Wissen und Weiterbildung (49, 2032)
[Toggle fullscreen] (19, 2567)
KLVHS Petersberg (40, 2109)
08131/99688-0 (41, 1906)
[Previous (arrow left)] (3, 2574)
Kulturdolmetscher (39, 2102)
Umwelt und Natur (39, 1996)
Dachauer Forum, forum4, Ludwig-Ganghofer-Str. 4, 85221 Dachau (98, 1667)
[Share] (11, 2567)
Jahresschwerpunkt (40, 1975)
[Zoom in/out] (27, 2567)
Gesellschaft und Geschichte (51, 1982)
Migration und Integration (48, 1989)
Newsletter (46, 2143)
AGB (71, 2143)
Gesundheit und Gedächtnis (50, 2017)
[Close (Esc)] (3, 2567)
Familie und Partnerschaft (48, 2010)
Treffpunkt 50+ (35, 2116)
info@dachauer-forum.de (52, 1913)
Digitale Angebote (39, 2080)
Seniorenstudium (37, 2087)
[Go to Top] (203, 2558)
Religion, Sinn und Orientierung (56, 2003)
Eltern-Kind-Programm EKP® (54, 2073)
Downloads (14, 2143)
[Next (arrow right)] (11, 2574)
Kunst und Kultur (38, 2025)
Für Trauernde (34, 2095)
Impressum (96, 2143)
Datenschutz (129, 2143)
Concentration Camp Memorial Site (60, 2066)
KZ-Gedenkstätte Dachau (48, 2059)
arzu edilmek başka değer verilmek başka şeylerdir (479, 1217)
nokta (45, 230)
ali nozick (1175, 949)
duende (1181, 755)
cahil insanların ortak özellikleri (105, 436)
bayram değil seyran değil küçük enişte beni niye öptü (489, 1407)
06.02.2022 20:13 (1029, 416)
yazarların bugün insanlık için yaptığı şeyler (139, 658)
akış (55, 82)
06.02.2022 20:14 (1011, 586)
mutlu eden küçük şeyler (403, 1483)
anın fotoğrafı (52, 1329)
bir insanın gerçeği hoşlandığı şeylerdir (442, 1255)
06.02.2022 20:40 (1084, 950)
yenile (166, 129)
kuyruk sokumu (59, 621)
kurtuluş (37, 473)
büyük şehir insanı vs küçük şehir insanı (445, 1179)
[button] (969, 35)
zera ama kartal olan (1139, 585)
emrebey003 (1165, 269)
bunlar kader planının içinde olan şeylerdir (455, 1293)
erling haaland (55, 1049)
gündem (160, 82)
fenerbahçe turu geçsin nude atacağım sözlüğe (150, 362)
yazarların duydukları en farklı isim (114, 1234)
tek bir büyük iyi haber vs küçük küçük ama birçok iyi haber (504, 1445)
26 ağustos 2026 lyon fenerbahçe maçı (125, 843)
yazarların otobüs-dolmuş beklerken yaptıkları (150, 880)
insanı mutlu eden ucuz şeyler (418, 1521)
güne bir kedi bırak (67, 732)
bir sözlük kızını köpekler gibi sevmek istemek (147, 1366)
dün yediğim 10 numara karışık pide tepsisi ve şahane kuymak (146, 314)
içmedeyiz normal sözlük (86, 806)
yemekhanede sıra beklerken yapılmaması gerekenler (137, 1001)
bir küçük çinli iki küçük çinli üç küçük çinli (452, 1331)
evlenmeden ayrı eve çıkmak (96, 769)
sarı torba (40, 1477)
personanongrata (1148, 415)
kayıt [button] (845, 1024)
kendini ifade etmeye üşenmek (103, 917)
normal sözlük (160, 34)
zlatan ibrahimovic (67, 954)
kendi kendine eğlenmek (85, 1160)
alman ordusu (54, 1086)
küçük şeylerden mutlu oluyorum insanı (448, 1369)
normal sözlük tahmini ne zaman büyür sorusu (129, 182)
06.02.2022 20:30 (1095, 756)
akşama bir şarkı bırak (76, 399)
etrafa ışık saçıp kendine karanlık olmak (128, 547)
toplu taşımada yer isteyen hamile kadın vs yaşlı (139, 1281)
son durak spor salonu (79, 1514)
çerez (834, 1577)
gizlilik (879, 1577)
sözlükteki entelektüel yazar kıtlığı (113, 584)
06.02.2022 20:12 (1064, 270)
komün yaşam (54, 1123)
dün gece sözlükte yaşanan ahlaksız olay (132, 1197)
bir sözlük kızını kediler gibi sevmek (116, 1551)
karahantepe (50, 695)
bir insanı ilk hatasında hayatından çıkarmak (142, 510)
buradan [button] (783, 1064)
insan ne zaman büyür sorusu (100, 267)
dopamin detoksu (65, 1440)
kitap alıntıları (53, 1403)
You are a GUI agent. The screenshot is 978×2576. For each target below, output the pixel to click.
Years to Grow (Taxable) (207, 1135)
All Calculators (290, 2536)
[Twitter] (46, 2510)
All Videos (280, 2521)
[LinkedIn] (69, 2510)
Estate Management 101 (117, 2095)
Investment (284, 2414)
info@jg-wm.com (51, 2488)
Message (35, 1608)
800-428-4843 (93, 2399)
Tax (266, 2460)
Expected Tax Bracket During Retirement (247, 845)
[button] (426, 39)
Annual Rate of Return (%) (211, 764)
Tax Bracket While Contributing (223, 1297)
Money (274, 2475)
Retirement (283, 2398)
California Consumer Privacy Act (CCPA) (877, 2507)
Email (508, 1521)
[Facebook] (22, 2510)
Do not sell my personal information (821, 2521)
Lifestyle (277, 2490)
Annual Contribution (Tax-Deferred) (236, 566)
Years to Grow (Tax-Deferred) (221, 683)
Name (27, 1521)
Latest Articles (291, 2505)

[What you should do]
Give back, unchanged, the run of lines in the listing above that begins at the line containing "yazarların duydukları en" and ends at the line containing "insanı mutlu eden ucuz şeyler (418, 1521)", both included.

[Solution to this task]
yazarların duydukları en farklı isim (114, 1234)
tek bir büyük iyi haber vs küçük küçük ama birçok iyi haber (504, 1445)
26 ağustos 2026 lyon fenerbahçe maçı (125, 843)
yazarların otobüs-dolmuş beklerken yaptıkları (150, 880)
insanı mutlu eden ucuz şeyler (418, 1521)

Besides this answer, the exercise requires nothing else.